The anti-war group has a history of taking a liberal stance on a variety of issues, including labor, but Schaeffer-Duffy says the protest was personal. “My wife and I and all four of our children were born at St. Vincent Hospital,” he said.
So far, around 700 of the hospital’s nurses have joined the strike. Tenet Healthcare has hired replacement nurses until the dispute can be resolved.
“We studied the circumstances regarding these nurses, and we became convinced that the hospital’s refusal to give a fair contract to these nurses had to do with corporate greed,” Schaeffer-Duffy said. “And so, we felt that casting out the sin of corporate greed through the power of the exorcism would be perfectly appropriate.”
Hospital administrators say they were less than pleased with the demonstration.
A spokesperson for St. Vincent Hospital told reporters, “We are a hospital providing vital care, not a theater for staged publicity stunts. We are disappointed and surprised the nurses’ union would support this attempt to demean the Catholic Church and its followers. According to the religious leaders we rely on for spiritual guidance, the activist group was not representing the Catholic Church, and its members were not performing a Church-sanctioned prayer or religious practice. We will not allow these antics to distract from our mission to deliver safe, quality care to the people of our community.”
Members of the Catholic Worker Movement are no longer allowed in the hospital, but Massachusetts Nurses Association spokesman David Schildmeier said the nurses working inside the hospital appreciated the gesture. “When they saw this, it just brought joy to their hearts,” he said, adding, “These activists risked getting arrested to make a stand on behalf of the nurses and their cause.”
Exorcisms Make a Comeback
Exorcisms are generally used to rid an individual of demonic possession, but experts say they’ve become increasingly political in recent years.
“We’ve seen this recent uptick in the U.S. of very public and political exorcisms,” says Andrew Chesnut, the Bishop Walter F. Sullivan Chair in Catholic Studies at Virginia Commonwealth University.
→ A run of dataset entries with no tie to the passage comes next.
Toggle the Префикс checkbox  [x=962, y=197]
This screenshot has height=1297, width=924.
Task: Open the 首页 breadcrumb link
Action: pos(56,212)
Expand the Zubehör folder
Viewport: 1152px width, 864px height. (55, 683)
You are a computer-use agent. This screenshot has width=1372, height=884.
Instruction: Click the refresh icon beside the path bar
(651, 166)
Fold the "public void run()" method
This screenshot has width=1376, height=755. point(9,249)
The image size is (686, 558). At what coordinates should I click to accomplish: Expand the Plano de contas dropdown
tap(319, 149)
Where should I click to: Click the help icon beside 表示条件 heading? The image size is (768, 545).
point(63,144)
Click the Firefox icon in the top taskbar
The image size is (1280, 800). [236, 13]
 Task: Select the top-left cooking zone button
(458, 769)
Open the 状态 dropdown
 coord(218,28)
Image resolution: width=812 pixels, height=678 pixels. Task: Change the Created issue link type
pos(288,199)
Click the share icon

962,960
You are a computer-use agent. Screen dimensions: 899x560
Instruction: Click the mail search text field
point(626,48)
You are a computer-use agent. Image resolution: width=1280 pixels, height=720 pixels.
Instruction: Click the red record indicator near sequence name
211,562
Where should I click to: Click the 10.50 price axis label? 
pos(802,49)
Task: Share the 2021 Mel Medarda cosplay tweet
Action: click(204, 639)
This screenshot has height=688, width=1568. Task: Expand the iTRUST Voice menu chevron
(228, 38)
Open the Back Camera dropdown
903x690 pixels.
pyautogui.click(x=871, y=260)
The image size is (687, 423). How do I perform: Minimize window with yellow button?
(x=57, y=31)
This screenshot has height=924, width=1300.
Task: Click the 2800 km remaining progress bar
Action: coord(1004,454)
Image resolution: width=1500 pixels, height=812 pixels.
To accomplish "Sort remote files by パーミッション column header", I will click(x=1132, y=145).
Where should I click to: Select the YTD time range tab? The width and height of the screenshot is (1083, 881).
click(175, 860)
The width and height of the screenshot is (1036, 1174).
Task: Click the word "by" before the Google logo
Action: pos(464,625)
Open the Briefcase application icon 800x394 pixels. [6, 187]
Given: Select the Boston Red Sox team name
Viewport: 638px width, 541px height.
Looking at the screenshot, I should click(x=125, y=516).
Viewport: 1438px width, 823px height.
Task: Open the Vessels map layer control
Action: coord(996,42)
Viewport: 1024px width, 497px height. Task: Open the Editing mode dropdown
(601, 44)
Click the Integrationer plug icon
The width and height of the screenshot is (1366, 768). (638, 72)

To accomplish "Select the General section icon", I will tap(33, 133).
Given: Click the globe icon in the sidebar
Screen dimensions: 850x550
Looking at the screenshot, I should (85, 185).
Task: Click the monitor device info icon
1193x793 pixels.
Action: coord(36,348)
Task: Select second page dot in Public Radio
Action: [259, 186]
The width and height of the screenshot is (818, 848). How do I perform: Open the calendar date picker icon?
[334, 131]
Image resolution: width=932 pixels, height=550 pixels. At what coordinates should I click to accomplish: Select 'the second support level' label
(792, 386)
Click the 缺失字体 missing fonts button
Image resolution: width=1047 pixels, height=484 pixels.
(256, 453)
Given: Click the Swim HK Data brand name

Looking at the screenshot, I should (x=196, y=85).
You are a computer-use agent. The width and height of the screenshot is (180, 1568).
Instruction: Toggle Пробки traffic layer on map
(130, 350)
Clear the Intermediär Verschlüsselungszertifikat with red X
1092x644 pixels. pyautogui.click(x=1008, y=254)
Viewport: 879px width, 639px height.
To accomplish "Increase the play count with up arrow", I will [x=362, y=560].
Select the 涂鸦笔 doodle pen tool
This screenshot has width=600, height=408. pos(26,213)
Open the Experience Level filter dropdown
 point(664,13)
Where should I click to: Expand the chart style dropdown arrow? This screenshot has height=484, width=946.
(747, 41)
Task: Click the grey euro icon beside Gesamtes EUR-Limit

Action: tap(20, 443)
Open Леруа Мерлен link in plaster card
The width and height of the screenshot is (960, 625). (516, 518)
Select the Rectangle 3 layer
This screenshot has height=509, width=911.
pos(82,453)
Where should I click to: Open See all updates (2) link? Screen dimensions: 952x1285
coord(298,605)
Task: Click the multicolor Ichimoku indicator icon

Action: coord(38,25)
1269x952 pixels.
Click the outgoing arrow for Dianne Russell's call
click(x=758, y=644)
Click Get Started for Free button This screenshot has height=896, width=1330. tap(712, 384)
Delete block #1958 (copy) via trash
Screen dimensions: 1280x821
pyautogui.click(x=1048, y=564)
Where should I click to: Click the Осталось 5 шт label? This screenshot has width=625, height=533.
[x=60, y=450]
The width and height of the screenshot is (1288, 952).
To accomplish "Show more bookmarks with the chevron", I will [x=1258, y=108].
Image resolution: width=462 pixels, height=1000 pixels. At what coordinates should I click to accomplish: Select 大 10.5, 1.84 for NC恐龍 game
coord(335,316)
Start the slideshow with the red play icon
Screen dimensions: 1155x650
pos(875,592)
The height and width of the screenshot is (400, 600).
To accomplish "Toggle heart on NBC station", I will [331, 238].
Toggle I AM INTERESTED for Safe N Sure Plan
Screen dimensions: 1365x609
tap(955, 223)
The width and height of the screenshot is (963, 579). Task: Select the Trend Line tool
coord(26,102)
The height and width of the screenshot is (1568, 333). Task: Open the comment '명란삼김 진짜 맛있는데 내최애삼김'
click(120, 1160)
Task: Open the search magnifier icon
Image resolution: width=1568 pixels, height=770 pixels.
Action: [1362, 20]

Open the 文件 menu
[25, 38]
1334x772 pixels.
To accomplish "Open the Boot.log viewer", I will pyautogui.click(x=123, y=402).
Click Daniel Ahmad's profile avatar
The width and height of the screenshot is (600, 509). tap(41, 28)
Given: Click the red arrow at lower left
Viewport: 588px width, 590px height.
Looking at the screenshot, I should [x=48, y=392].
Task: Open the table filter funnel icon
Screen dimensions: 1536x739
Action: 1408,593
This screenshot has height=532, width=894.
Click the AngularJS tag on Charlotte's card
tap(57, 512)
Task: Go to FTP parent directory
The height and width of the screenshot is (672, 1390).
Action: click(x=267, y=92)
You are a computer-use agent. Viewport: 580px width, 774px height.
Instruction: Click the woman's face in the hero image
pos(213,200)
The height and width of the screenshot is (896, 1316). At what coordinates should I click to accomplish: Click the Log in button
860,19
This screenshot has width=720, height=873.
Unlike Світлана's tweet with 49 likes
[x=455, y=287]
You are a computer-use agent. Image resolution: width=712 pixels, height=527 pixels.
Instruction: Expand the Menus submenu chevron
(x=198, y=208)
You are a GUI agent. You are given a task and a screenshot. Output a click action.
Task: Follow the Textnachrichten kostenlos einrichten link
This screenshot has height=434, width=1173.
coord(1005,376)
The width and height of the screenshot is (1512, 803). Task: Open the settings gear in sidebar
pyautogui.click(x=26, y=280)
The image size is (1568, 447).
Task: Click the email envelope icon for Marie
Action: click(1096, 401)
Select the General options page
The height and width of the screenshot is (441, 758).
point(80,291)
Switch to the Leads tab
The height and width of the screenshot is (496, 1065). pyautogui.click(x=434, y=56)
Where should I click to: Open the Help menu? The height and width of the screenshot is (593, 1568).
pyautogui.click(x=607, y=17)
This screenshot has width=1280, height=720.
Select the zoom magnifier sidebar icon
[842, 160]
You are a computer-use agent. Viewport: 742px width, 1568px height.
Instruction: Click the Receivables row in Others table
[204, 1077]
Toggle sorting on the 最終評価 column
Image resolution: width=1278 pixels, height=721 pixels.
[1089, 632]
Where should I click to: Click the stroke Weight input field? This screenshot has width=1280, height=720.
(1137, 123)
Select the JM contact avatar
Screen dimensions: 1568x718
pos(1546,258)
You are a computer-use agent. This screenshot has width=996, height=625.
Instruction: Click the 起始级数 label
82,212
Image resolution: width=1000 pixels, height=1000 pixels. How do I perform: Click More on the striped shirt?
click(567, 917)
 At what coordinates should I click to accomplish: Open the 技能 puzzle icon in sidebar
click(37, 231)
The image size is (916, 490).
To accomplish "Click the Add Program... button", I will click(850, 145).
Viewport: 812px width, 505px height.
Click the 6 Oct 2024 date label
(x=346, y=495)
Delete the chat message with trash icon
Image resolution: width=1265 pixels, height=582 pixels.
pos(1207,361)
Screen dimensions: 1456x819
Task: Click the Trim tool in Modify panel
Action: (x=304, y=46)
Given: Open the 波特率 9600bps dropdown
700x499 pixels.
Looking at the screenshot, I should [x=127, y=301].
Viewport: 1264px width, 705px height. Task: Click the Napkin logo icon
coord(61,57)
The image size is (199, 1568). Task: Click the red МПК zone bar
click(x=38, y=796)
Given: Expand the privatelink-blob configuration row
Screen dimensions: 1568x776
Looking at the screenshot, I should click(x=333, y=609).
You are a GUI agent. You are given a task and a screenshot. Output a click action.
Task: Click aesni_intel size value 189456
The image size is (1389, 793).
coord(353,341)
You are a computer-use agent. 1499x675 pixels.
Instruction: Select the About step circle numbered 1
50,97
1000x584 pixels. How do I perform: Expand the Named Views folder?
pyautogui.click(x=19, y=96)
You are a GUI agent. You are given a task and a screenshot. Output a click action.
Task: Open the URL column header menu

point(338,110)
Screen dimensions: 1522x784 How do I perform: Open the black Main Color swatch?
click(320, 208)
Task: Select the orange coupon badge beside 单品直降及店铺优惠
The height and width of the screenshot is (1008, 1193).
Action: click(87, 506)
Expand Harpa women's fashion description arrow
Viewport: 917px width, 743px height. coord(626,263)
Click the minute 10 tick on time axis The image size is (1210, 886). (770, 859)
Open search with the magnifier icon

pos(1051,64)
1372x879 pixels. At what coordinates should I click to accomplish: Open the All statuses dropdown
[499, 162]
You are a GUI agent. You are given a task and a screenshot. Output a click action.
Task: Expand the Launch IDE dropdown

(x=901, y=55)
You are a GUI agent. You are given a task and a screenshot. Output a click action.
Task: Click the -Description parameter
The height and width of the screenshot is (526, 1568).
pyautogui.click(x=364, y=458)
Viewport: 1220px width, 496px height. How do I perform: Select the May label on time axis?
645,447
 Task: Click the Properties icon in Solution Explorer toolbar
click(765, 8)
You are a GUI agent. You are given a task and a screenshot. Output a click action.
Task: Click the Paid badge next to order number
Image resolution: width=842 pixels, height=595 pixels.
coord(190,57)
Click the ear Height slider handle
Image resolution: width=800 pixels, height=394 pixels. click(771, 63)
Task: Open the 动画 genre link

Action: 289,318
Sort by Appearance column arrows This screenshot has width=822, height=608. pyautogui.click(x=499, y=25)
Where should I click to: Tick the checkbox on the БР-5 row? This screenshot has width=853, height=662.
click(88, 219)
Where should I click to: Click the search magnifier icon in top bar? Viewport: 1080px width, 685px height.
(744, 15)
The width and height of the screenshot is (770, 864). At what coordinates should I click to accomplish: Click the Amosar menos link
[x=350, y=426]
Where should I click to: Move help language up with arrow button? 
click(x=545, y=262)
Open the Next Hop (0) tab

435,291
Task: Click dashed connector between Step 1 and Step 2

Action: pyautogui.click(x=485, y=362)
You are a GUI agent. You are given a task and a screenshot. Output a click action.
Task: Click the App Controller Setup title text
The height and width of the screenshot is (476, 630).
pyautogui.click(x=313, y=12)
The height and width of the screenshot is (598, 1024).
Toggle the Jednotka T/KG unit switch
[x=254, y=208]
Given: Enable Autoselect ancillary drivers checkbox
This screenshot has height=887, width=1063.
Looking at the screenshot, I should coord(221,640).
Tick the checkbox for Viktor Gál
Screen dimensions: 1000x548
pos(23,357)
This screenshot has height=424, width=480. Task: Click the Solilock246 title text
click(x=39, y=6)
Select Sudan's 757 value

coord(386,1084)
Just last week, authorities broke up an exorcism in the lumber aisle of a Home Depot in Dickson City, Pennsylvania. Staff reported several “disorderly people” in the store. According to police, two individuals were “having an exorcism in the lumber aisle for the dead trees.”
The men didn’t say why they thought the wood was possessed. No one was arrested in the incident after the two men left the lumber aisle willingly.
“Sometimes they’re simple: recited prayers, holy water, the rosary. Other times they do get pretty wild,” Chesnut added.
In January, a priest was reassigned after live-streaming an exorcism that supported former President Trump’s lies about the 2020 election.
Last year, a priest was seen performing an exorcism in the middle of downtown Portland, Oregon. The archbishop, Alexander Sample, later clarified his intentions:
“I wasn’t trying to suggest that I think the city of Portland is possessed,” he told a local news outlet. “It’s not that at all. It’s just a prayer of blessing prayed by the clergy, especially a bishop over a community, just asking that all the influences of the Evil One be driven away.”
Chesnut says some of these exorcisms are even sanctioned by the Catholic Church. The Pentecostal movement is less restrictive in terms of who can perform the religious rite. He believes the recent uptick in exorcisms may be “a response to the Pentecostal competition.”
“It’s a real novelty seeing the left availing itself of exorcisms,” Chesnut said.
Be on the lookout for exorcisms in and out of the lumber aisle – or anywhere else, for that matter.